▶ Exercise:
Copy the records word for word, starting with the line that contains "Image resolution: width=1359" and going on through the line that contains "Click the England".

===== Records supplied

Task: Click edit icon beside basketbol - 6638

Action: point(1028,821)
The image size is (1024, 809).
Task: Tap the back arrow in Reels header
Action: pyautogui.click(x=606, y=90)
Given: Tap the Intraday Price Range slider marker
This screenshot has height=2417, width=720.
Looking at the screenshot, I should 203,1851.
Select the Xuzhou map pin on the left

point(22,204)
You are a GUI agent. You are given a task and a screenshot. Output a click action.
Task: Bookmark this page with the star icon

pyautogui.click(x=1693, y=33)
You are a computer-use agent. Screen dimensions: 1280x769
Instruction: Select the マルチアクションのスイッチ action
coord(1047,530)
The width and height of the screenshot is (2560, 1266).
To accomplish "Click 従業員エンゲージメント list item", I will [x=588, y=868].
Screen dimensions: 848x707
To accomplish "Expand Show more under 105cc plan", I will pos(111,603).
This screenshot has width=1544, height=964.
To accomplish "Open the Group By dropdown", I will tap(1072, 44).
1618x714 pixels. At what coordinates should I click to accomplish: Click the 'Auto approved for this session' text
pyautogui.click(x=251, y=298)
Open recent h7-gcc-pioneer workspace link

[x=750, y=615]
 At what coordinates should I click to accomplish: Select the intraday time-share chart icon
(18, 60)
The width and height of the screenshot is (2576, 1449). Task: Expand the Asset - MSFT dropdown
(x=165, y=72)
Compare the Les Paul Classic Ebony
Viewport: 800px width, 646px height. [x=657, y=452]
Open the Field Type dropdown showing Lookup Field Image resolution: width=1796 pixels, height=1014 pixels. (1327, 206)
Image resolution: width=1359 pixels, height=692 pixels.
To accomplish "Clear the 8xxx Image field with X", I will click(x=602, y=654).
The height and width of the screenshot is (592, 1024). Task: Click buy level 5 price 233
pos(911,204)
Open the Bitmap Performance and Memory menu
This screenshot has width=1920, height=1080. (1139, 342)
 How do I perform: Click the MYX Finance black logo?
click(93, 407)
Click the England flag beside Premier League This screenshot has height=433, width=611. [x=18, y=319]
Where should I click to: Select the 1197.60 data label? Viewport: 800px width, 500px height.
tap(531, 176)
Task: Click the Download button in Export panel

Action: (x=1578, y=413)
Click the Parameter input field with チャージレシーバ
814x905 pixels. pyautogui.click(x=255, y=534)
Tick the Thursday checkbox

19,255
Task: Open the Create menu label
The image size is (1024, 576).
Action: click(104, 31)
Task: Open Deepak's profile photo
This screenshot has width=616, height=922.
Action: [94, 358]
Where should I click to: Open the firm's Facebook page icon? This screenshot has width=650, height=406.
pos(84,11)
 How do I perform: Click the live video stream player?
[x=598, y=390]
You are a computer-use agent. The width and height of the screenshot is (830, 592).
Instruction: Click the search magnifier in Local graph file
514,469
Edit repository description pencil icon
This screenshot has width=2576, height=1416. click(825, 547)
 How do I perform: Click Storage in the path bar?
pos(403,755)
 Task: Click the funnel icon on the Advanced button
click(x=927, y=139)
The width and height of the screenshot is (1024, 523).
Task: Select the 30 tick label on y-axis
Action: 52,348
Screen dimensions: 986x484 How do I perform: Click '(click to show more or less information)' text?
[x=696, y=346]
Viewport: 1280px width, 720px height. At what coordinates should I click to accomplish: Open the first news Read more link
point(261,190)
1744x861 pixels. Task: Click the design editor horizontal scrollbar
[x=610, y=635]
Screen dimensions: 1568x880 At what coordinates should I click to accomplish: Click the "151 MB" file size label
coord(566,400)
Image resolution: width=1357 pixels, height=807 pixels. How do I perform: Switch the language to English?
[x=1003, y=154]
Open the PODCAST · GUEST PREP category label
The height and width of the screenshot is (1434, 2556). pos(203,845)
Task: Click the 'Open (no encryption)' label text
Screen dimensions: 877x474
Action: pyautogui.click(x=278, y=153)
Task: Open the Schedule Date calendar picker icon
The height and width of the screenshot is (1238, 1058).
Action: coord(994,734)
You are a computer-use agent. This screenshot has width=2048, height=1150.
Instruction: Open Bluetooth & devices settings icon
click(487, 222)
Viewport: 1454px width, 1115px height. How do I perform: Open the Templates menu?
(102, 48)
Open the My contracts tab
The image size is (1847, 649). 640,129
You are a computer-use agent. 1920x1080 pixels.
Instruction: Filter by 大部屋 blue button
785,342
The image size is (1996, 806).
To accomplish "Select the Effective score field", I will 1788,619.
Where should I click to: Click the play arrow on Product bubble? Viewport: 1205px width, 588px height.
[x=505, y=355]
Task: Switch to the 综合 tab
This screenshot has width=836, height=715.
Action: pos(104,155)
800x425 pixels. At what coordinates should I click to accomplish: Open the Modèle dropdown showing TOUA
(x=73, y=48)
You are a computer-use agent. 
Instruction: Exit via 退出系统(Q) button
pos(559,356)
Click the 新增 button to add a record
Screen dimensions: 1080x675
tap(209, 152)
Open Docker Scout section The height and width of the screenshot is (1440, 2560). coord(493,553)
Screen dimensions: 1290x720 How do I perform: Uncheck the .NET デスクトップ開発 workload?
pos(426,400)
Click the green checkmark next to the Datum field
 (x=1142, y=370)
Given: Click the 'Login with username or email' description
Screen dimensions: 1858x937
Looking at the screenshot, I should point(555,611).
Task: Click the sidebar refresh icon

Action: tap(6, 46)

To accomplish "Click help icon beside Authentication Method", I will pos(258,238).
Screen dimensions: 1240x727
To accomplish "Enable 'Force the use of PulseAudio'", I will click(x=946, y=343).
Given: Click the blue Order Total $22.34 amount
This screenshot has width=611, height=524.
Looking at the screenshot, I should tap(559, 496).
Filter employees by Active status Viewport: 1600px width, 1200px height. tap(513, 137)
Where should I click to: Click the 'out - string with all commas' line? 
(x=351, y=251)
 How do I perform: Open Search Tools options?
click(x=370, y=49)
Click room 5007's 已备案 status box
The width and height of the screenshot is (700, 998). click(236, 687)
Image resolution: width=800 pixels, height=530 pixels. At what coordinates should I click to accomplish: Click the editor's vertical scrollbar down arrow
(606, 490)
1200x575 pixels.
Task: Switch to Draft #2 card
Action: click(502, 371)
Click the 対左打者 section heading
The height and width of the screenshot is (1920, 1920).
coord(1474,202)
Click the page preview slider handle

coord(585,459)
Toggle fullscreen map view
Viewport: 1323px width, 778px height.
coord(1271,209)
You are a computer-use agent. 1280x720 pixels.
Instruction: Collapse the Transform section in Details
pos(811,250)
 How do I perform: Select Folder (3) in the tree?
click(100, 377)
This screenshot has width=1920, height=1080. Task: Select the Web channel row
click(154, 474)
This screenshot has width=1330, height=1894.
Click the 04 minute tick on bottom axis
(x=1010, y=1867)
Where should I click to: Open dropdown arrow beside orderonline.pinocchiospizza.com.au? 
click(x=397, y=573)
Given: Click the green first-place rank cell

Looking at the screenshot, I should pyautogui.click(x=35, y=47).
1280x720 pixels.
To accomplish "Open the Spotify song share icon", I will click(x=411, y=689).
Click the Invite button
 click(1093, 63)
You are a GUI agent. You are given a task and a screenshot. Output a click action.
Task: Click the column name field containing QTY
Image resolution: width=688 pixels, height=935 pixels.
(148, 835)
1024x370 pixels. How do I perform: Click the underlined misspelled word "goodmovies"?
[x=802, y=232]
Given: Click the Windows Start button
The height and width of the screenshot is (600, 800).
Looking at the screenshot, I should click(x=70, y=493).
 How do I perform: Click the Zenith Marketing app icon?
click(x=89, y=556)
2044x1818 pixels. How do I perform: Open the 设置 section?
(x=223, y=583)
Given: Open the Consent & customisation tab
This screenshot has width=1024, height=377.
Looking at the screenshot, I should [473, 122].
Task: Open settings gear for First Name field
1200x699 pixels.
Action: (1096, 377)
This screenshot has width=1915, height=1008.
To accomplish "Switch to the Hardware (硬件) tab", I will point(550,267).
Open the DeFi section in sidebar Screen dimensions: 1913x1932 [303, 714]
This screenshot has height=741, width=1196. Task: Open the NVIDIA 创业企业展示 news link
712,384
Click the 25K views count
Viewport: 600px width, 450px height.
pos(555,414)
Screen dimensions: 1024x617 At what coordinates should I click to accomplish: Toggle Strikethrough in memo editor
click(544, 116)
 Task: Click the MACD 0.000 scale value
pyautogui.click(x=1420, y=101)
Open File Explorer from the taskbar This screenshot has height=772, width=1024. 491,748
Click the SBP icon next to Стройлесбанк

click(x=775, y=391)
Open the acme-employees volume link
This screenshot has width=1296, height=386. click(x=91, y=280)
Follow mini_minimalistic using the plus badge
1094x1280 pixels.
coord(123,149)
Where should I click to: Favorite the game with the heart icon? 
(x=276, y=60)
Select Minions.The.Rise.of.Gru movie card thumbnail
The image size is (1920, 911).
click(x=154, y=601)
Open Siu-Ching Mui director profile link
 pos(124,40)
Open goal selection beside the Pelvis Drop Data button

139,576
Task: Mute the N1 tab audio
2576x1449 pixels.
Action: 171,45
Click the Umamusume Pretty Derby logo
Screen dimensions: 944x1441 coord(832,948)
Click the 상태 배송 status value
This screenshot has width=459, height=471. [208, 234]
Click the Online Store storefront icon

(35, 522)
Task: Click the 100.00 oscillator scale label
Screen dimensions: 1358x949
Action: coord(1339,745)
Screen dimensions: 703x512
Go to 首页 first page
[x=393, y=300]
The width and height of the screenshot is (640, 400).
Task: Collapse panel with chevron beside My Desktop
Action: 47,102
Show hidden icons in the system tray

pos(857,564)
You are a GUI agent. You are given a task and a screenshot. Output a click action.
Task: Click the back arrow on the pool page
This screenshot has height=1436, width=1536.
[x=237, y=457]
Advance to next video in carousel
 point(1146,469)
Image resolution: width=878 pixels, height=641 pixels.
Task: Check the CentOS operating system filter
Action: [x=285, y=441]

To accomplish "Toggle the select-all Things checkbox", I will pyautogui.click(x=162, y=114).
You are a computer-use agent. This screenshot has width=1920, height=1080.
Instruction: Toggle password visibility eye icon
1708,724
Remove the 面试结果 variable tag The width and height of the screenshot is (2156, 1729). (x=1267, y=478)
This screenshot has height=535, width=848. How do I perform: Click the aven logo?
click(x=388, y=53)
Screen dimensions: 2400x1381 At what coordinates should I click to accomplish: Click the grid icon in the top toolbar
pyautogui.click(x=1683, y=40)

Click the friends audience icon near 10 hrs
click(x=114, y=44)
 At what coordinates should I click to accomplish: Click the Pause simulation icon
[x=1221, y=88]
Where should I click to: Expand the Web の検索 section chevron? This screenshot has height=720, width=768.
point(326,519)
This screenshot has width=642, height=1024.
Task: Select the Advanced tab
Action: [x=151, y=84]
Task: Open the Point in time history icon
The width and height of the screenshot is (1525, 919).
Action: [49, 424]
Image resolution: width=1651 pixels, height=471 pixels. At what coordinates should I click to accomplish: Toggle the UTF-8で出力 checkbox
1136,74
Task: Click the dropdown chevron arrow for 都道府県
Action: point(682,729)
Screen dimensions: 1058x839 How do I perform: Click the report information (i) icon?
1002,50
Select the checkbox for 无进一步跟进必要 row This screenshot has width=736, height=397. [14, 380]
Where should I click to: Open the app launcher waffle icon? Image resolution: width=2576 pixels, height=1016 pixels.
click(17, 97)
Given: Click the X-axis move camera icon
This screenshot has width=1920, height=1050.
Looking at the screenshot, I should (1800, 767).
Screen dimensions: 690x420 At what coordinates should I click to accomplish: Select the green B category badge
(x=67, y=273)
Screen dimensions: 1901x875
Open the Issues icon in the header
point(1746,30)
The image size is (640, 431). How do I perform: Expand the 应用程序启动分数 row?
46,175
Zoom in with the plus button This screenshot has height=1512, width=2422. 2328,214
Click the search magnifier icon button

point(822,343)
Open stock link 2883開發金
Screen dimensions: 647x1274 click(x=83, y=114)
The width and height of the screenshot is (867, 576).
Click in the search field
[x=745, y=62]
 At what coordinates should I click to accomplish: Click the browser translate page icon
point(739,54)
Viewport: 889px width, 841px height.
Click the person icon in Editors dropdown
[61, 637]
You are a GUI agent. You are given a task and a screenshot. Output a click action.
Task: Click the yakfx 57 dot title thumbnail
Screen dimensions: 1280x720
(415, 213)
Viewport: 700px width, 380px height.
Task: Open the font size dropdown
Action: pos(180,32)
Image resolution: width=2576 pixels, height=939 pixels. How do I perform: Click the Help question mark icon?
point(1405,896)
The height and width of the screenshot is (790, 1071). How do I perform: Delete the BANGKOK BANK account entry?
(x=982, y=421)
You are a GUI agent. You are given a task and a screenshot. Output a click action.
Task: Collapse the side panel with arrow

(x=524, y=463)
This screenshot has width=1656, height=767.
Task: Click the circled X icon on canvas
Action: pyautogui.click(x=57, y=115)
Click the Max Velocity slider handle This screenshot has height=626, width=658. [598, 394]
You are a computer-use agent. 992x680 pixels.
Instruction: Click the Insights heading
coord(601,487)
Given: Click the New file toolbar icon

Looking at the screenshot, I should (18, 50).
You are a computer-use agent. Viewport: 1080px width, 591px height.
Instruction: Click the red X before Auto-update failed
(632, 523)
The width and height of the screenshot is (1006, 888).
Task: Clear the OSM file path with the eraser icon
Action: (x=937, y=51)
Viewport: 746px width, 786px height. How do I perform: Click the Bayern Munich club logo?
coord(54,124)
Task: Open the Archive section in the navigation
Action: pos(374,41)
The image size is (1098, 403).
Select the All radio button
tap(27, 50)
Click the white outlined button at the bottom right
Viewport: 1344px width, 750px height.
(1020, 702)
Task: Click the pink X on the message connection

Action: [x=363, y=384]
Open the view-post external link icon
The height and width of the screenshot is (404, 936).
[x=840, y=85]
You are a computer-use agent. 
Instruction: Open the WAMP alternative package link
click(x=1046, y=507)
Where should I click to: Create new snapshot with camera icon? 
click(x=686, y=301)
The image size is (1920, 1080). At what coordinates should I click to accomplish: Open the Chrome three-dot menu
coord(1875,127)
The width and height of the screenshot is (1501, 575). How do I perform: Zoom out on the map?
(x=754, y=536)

==========

▶ Task solution:
Image resolution: width=1359 pixels, height=692 pixels.
To accomplish "Clear the 8xxx Image field with X", I will click(x=602, y=654).
The height and width of the screenshot is (592, 1024). Task: Click buy level 5 price 233
pos(911,204)
Open the Bitmap Performance and Memory menu
This screenshot has width=1920, height=1080. (1139, 342)
 How do I perform: Click the MYX Finance black logo?
click(93, 407)
Click the England flag beside Premier League This screenshot has height=433, width=611. [x=18, y=319]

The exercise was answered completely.